Selected passage:
···

By Yavor Tarinski
*The present text was delivered as a speech in a panel, entitled “Overcoming the State”, part of the 3rd Antiauthoritarian Festival in Ioannina, Greece (June, 2017).
[T]he rhetoric of Thatcher and of Reagan has changed nothing of importance (the change in formal ownership of a few large enterprises does not essentially alter their relation to the State), . . . the bureaucratic structure of the large firm remains intact [and] half of the national product transits the public sector in one way or another (State, local governmental organizations, Social Security); . . . between half and two-thirds of the price of goods and services entering into the final national expenditure are in one way or another fixed, regulated, controlled, or influenced by State policy, and . . . the situation is irreversible (ten years of Thatcher and Reagan made no essential changes therein).
Authoritarian Globalization and the State
For some time now, but especially with the eruption of the global financial crisis in 2008, the globalized neoliberal system have managed, in some aspects, to stabilize and entrench itself more firmly by taking explicitly anti-democratic and essentially authoritarian forms. In contrast to the narrative offered by its supporters on the Right and chimed by most of its opponents on the Left, neoliberalism’s synthesis with representative democracy hasn’t led us towards dismantlement of the state bureaucracies, but instead towards their replication on global, international level (transgressing however the national political discourse). The widely propagated nowadays idea of raging individual freedom is being accompanied by the reality of aggressive erosion of personal rights and supplementation of individuality with uniformed consumerist atomization.

···

Extracted information:

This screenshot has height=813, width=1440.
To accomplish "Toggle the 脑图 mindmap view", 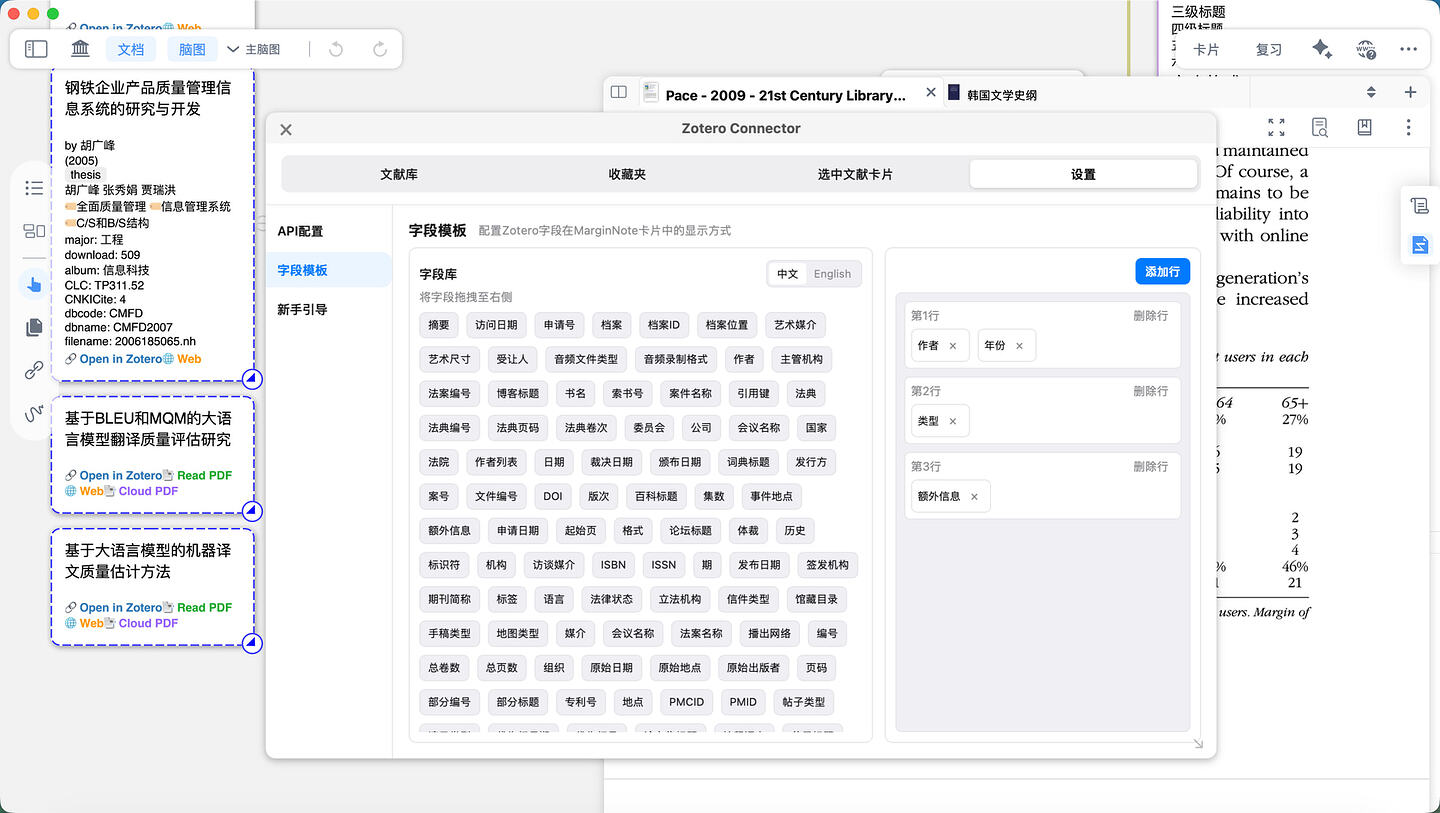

···

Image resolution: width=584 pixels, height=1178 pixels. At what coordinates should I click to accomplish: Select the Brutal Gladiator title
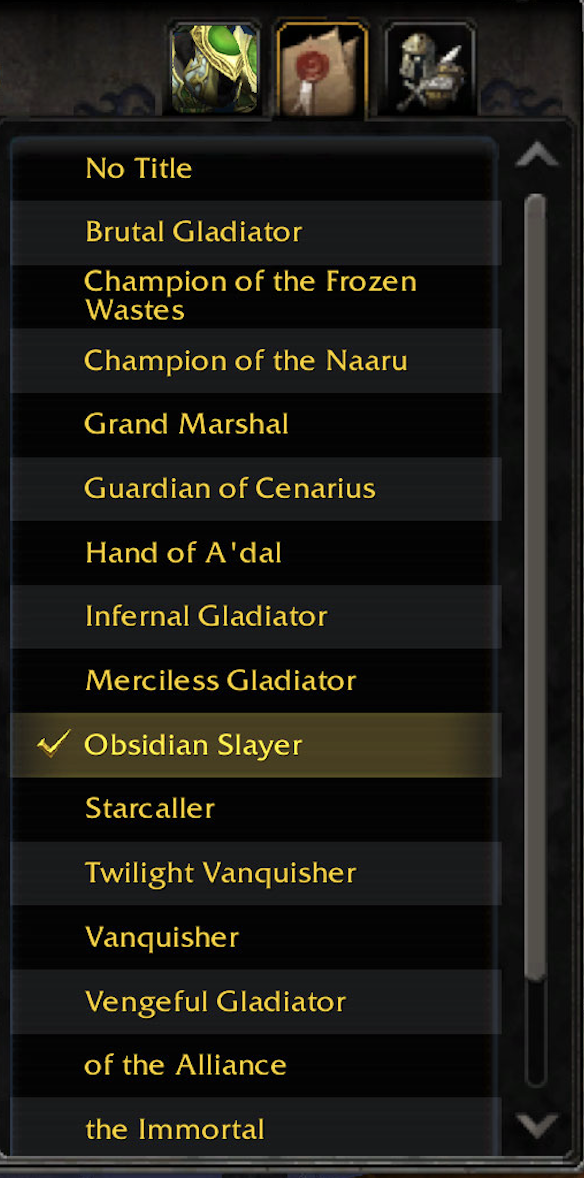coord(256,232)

···

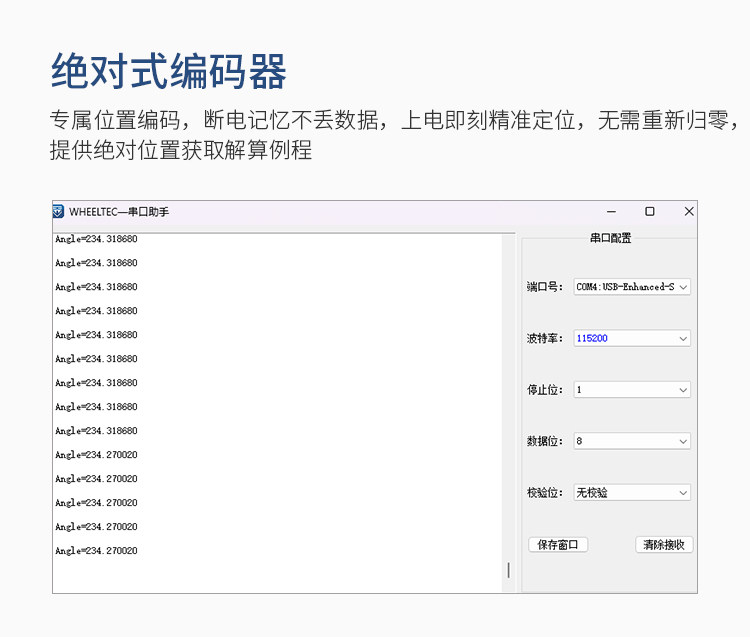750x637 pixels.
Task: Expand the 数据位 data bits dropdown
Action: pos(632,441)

···

To do:
a – From the entries above, copy out the stretch from the line containing "Image resolution: width=584" through the line containing "coord(256,232)", word for word, and omit the pictures.
b – Continue the essay on authoritarian globalization and the state from where it stops.

Outputs by task:
a –
Image resolution: width=584 pixels, height=1178 pixels. At what coordinates should I click to accomplish: Select the Brutal Gladiator title
coord(256,232)

b –
This state of things was clearly exemplified by the brutal power which the international financial institutions and the European technocrats exercised in the case of Greece. The naked force with which the global elites responded to the anti-austerity resistance waged by the Greeks was simultaneously a demonstration and warning that national-sovereignty is a thing of the past. It was made clear that no country will be allowed to step out of line. This new reality leads large segments of the Left even today to disorientation since the sphere of national politics, viewed by them as main front for anti-capitalist struggle, has been completely dismantled, giving birth to contradictory left-wing projects like Varoufakis’s Diem25.
Despite all the talks of state “amputation”, neoliberalism instead proceeds in its reconceptualization. In fact, the state apparatus is reduced to central enforcer of capitalist dogmas and producer of anthropological types that are necessary to keep the current system going. Narratives of “raging freedom” are invoked to mask the authoritarian nature of the contemporary oligarchy. But the state’s role as guardian of the neoliberal doctrine and its main pillars, like unlimited economic growth, deepens even further its conflict with society, often resorting to brute force, and thus becoming increasingly delegitimized entity.
In the face of this global authoritarian system, in which states seek to submit local populations to the will of international technocratic elites and transnational agreements (like TTIP), the far-Right and large part of the far-Left seem to agree on the need to revive the independent nation-state. But their essentially bureaucratic and predisposed to racism proposal seems to not find significant popular support, except for some sporadic electoral successes, provoked mainly by fear and insecurity, rather than political agreement. And the examples of the age of national-politics bear enough reasons for us to reject the retreat to the all powerful and equally authoritarian nation-state sovereignty.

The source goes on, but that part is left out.